[Dataset entries]
━━━

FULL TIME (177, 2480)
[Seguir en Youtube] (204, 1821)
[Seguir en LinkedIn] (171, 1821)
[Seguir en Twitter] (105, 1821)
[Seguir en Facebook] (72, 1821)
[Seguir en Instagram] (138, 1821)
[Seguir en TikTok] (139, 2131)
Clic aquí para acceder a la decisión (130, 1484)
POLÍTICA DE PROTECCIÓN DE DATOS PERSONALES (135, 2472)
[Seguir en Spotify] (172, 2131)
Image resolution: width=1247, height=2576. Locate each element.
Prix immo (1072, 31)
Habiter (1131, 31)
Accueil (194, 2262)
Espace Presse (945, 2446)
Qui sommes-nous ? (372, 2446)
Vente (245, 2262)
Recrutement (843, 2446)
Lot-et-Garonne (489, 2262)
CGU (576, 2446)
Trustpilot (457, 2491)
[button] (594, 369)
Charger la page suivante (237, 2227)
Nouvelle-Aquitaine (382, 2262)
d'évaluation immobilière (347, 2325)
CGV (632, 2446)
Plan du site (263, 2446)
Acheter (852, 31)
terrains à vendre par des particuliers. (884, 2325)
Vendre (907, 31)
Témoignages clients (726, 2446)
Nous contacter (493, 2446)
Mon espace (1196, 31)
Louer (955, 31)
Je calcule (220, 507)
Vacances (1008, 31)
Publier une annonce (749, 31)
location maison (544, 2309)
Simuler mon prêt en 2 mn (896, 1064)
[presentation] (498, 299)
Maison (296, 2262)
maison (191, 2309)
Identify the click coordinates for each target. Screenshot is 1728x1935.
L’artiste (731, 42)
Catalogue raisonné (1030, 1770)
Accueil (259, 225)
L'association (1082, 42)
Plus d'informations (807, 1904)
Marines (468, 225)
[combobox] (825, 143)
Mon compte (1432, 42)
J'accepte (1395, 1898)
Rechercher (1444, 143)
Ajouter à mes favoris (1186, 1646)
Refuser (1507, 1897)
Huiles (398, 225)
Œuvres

━━━

• Task to complete:
Copy out the lines above with "Seguir" in them.

• Solution for this exercise:
[Seguir en Youtube] (204, 1821)
[Seguir en LinkedIn] (171, 1821)
[Seguir en Twitter] (105, 1821)
[Seguir en Facebook] (72, 1821)
[Seguir en Instagram] (138, 1821)
[Seguir en TikTok] (139, 2131)
[Seguir en Spotify] (172, 2131)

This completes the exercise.